著作物の利用許諾(ライセンス供与)


解説

 著作権者は、他人に対し、その著作物の利用を許諾する(ライセンスを供与する)ことができます(63条1項)。
 保護期間の経過していない他人を著作物を利用しようとする者は、著作物の自由利用が許される場合を除き、著作権者から著作物の利用についての許諾を受けておかなければなりません。この許諾を得ておかないと、著作権を侵害することになります。
 許諾契約(ライセンス契約)の際には、許諾料(ライセンス料)や使用料(ロイヤリティー)の名目で著作権者が一定額の金銭を要求するのが通常です。これによって著作権者の経済的収益が図られることになります。

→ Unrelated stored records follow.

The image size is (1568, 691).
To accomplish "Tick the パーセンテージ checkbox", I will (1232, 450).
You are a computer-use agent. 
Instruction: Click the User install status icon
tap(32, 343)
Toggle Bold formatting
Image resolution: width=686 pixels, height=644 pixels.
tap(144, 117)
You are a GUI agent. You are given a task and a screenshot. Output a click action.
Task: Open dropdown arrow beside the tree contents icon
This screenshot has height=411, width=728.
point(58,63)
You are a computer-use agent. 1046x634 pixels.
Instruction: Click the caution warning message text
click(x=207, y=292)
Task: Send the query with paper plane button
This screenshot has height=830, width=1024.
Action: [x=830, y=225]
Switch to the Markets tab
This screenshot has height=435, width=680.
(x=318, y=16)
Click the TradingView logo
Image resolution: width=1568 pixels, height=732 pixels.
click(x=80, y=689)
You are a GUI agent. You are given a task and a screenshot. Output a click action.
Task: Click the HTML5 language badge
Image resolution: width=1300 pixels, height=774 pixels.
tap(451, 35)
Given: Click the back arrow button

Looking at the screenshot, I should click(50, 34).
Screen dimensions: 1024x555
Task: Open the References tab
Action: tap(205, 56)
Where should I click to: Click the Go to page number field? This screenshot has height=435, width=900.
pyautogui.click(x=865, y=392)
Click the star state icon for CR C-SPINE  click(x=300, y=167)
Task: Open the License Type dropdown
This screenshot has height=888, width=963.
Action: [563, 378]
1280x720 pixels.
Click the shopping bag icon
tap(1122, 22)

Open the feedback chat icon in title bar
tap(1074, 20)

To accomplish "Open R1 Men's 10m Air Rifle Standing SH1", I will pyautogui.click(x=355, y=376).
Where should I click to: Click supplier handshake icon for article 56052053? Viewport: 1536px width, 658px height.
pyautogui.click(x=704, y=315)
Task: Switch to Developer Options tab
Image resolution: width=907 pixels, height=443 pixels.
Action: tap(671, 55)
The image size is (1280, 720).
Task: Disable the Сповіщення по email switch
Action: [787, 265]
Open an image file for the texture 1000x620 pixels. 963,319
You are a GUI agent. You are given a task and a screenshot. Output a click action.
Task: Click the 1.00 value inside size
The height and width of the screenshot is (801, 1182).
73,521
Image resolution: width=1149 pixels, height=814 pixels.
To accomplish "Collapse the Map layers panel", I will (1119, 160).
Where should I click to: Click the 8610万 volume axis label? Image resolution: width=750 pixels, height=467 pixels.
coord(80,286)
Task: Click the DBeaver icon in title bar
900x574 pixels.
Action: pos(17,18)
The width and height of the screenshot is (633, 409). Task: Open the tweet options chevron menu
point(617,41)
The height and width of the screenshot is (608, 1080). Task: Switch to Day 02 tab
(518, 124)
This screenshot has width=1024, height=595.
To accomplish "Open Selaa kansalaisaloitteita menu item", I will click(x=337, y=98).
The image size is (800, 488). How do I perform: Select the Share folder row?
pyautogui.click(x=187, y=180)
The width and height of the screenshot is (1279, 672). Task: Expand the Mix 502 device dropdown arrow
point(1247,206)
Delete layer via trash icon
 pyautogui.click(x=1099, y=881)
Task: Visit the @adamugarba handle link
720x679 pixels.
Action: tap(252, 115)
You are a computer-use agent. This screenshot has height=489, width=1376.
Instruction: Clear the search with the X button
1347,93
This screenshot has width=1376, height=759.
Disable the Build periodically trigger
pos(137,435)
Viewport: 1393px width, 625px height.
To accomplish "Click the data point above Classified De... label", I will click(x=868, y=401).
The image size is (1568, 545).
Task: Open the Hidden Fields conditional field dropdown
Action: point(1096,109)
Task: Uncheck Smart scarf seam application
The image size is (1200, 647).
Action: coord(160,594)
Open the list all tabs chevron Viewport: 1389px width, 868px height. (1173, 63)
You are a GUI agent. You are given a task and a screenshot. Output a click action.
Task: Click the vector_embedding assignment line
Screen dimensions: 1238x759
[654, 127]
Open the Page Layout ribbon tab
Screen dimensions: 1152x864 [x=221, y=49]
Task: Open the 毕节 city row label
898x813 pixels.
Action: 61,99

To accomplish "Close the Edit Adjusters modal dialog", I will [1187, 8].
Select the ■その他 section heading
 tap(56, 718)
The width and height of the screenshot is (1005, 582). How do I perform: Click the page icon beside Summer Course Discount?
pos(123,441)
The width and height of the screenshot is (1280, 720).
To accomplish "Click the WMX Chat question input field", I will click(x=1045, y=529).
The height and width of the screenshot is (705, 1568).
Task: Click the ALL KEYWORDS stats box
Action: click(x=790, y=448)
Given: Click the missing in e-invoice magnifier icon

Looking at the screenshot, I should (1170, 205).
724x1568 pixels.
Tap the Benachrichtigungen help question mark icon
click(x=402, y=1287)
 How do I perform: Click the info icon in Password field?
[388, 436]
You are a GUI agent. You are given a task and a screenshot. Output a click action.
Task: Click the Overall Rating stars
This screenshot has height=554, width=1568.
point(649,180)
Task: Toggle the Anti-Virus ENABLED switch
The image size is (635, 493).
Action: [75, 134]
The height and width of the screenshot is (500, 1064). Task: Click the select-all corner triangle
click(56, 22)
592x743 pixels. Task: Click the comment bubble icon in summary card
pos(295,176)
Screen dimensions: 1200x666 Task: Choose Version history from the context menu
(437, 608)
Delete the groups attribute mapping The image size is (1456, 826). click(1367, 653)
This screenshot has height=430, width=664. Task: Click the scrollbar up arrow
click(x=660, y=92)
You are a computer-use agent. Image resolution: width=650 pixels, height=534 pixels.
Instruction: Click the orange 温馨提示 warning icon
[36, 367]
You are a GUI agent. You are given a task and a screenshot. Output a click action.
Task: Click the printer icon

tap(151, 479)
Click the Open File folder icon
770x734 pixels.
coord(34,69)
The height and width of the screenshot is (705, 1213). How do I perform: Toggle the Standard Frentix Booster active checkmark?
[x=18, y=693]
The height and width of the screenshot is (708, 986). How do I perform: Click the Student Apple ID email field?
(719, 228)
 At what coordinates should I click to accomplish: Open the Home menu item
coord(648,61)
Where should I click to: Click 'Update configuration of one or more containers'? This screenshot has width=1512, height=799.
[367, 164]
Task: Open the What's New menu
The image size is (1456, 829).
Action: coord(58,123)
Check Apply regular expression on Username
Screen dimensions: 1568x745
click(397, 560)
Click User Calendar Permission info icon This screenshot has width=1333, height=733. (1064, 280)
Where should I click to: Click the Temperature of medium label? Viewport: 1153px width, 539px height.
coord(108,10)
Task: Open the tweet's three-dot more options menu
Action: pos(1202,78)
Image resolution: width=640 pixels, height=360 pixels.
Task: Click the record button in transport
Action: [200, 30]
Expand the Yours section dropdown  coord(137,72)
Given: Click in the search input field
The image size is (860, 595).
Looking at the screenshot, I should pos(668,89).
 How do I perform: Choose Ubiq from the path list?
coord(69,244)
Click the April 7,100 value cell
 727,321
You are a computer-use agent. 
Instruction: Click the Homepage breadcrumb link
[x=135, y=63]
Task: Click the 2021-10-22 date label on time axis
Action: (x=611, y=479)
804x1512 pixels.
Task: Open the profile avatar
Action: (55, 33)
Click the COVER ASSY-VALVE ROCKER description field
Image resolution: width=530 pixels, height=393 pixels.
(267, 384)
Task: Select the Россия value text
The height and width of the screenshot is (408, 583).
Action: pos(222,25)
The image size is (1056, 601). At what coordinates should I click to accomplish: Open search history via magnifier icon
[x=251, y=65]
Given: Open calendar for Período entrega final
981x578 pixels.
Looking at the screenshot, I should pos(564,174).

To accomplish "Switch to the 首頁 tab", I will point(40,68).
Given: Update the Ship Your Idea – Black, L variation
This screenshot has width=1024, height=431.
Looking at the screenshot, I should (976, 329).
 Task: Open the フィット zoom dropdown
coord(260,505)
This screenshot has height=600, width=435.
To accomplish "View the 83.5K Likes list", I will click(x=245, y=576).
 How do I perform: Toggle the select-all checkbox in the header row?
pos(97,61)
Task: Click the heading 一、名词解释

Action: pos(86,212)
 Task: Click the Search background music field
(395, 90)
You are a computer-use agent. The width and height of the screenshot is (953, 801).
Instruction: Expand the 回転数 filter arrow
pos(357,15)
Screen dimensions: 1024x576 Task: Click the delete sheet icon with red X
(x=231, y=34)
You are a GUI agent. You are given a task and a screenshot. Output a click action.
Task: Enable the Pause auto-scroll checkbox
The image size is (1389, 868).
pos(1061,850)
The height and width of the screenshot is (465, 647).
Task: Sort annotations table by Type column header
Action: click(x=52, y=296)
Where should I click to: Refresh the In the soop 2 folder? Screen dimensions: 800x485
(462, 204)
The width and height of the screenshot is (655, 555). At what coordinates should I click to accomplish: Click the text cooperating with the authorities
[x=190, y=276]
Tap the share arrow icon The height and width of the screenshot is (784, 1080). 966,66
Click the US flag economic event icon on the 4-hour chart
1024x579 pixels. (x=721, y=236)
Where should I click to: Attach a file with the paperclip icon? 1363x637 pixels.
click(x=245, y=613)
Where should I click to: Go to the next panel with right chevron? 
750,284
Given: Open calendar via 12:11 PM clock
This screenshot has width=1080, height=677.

 許諾(ライセンス供与)は、著作権者と著作物の利用を求める者との間の許諾(ライセンス)契約(出版契約、放送契約、映画化契約等)によってなされます。許諾によるこの利用権は「債権的効力」しか有さないため、著作権者が同一範囲内での著作物の利用の許諾を誰か別の者に与えることに文句をつけることは通常できません。また、そのような第三者の当該著作物の利用行為に対して文句をつけることも通常できません。もっとも、許諾契約において、「著作権者は当該著作物を同一の利用方法で第三者に許諾を与えることはできない」旨の特約がなされている場合があります。このような特約を一般に「排他的許諾」とか「独占的許諾」と言って、かかる特約の付されていない一般的な許諾(「単純許諾」などと呼んでいます。)と区別する場合があります。
 両者の違いを簡単に解説すると、例えば、ある小説家Aが出版社Bに対して出版の許諾を与える場合に、@その許諾が「排他的許諾」であるときは、AはB以外のCDE…の出版社に対して同一の著作物の出版許諾を与えることは許されず、あえてこれを行えば、Bより契約違反を理由として損害賠償などの責任を追及されることになります。一方、Aその許諾が「単純許諾」であるときは、AはB以外のCDE…の出版社に対して同一著作物の出版許諾を与えることが可能であり、Bはそれに対して何ら異議を述べることはできません。

 著作権者から許諾を得た者は、その許諾に係る利用方法及び条件の範囲内において当該著作物を適法に利用することができます(63条2項)。その許諾の範囲を超えた利用は当然にはできません。当たり前の話です。例えば、ある小説家Aからその小説(著作物)の「朗読」(口述権に属する)についての許諾を得た者は、その小説を公の場で朗読することはできますが、これを、例えば「出版」することは許されず、あえて出版行為を行えば小説家Aの著作権(複製権・譲渡権)を侵害することになり、Aより発行差止や損害賠償の請求を受ける可能性があります。
 ここで「利用方法」とは、複製や演奏、上映、公衆送信等といった著作物の利用態様、著作物の複製部数・利用回数・利用時間(期間)などをいい、「条件」とは、著作物利用の対価の額やその支払方法、独占的な利用か・非独占的的な利用か等の条件をいいます。
 
 許諾に係る利用権は、著作権者の承諾を得ない限り、勝手に他人に譲渡することはできません(63条3項)。契約当事者間の信頼関係に配慮した規定です。従って、著作権者の承諾を得ずに、利用権が第三者に譲渡された場合、当該第三者(譲受人)の利用行為は、著作権者に対する関係では当該著作権の侵害に当たります。